§ **Work request**: Reproduce only the lines that run from the line containing "That Drives App" to the end of the entries below, exactly as they stand.

________________________

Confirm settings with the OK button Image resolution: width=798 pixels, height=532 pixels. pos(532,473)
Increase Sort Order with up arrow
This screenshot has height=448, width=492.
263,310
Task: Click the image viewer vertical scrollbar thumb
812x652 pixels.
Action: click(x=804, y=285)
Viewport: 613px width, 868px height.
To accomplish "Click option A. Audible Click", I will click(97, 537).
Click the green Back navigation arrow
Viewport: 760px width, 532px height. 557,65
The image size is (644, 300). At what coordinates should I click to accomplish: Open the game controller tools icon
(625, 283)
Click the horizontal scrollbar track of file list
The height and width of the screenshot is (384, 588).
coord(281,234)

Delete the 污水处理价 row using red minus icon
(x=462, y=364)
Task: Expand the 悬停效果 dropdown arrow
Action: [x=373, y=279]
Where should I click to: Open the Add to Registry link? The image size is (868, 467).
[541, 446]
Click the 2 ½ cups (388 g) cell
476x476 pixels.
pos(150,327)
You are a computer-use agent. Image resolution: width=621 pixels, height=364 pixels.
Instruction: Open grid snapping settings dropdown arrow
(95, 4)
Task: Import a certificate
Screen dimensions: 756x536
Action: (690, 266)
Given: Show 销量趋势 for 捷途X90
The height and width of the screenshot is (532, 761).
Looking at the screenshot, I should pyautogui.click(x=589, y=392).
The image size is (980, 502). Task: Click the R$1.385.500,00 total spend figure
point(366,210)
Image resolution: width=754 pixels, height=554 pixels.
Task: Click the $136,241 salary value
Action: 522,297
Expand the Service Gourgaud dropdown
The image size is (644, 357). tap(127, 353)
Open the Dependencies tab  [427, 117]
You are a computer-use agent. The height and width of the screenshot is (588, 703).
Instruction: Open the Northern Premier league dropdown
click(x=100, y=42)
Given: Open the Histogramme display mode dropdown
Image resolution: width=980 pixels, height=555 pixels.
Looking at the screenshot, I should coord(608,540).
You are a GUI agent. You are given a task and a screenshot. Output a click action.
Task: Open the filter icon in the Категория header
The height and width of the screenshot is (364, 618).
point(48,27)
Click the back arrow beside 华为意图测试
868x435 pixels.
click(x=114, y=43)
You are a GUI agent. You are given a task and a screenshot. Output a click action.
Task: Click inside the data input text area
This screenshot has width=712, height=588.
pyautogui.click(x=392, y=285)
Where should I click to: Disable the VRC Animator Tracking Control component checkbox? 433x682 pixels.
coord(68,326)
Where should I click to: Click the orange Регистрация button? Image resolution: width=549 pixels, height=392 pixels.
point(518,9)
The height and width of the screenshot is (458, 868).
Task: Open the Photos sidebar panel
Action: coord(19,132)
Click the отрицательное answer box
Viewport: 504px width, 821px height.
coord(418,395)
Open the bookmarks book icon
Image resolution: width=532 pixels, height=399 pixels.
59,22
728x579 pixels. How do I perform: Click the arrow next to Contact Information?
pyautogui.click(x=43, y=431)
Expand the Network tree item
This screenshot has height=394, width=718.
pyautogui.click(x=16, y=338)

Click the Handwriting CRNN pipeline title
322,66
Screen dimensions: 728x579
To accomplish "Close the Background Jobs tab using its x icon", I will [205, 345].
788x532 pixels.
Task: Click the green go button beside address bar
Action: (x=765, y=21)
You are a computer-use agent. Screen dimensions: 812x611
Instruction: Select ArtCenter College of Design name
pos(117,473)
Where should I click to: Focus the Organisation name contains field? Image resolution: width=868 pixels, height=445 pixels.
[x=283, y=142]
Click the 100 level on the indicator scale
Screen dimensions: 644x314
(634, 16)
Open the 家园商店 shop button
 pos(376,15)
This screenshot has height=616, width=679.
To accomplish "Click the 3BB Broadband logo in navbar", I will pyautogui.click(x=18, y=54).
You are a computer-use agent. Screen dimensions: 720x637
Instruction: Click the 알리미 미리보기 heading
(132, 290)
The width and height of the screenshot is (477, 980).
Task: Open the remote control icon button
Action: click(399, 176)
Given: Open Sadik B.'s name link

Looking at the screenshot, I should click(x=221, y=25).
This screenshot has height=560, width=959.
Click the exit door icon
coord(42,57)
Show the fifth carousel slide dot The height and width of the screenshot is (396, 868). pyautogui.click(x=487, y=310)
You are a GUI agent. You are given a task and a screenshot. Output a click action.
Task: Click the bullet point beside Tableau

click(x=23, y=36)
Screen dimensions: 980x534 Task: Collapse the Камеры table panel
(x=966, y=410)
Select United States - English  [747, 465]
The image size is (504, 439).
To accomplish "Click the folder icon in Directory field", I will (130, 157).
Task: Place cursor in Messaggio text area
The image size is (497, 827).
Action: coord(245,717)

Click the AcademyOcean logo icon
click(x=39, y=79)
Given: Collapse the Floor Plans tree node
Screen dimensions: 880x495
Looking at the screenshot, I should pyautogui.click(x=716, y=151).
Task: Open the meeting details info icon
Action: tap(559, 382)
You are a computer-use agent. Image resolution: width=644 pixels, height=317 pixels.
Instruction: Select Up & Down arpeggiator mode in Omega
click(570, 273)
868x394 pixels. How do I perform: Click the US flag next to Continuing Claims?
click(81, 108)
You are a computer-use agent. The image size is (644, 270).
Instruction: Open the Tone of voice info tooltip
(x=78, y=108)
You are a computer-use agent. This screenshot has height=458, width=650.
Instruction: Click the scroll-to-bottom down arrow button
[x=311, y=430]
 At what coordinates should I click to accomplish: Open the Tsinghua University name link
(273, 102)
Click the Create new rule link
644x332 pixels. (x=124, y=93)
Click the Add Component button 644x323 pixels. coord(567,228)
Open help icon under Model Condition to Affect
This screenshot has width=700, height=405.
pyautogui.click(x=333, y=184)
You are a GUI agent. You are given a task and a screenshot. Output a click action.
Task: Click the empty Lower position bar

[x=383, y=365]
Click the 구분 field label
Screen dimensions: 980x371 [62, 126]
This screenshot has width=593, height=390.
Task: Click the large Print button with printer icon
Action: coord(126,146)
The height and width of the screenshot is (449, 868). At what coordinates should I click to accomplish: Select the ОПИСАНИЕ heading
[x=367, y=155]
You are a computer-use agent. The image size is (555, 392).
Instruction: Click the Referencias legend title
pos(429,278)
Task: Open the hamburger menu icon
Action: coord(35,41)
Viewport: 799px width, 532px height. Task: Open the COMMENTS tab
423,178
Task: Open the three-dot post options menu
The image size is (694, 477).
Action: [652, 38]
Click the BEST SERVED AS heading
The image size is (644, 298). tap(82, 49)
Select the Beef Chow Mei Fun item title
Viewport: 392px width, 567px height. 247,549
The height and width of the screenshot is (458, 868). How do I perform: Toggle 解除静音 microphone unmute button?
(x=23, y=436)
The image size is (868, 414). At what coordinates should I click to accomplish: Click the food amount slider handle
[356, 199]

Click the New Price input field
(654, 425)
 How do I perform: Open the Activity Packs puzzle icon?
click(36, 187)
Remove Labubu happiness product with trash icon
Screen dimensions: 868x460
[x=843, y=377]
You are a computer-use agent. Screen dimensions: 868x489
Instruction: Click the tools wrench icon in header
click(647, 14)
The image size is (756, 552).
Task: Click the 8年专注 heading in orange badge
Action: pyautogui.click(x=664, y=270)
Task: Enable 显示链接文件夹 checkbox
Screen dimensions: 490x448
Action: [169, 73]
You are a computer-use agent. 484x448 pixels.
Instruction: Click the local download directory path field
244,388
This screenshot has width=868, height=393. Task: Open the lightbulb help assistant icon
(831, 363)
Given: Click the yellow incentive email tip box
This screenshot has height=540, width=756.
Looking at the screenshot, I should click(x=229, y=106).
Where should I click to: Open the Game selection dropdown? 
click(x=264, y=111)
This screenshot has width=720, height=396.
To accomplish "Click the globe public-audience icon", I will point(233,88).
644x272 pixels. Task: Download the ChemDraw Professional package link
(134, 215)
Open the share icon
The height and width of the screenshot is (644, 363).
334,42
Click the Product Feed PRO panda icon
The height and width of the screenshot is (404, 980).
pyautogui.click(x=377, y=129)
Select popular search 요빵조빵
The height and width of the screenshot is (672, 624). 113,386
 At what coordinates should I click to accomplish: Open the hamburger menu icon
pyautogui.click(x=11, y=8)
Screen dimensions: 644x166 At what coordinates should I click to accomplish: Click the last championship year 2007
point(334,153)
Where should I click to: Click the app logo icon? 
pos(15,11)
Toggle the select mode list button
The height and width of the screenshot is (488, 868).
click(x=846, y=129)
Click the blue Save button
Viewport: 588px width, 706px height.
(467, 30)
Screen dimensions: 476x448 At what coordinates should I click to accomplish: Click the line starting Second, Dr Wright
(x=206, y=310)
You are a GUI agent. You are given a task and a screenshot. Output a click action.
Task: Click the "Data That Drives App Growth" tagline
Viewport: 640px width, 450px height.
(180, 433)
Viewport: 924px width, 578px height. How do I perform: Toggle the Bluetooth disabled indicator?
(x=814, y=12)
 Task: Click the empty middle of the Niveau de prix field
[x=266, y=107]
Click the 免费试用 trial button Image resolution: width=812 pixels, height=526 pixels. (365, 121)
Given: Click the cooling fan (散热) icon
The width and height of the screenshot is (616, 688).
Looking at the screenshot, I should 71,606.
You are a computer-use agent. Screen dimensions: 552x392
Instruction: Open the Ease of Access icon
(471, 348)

________________________

§ **Task result**:
Task: Click the "Data That Drives App Growth" tagline
Viewport: 640px width, 450px height.
(180, 433)
Viewport: 924px width, 578px height. How do I perform: Toggle the Bluetooth disabled indicator?
(x=814, y=12)
 Task: Click the empty middle of the Niveau de prix field
[x=266, y=107]
Click the 免费试用 trial button Image resolution: width=812 pixels, height=526 pixels. (365, 121)
Given: Click the cooling fan (散热) icon
The width and height of the screenshot is (616, 688).
Looking at the screenshot, I should 71,606.
You are a computer-use agent. Screen dimensions: 552x392
Instruction: Open the Ease of Access icon
(471, 348)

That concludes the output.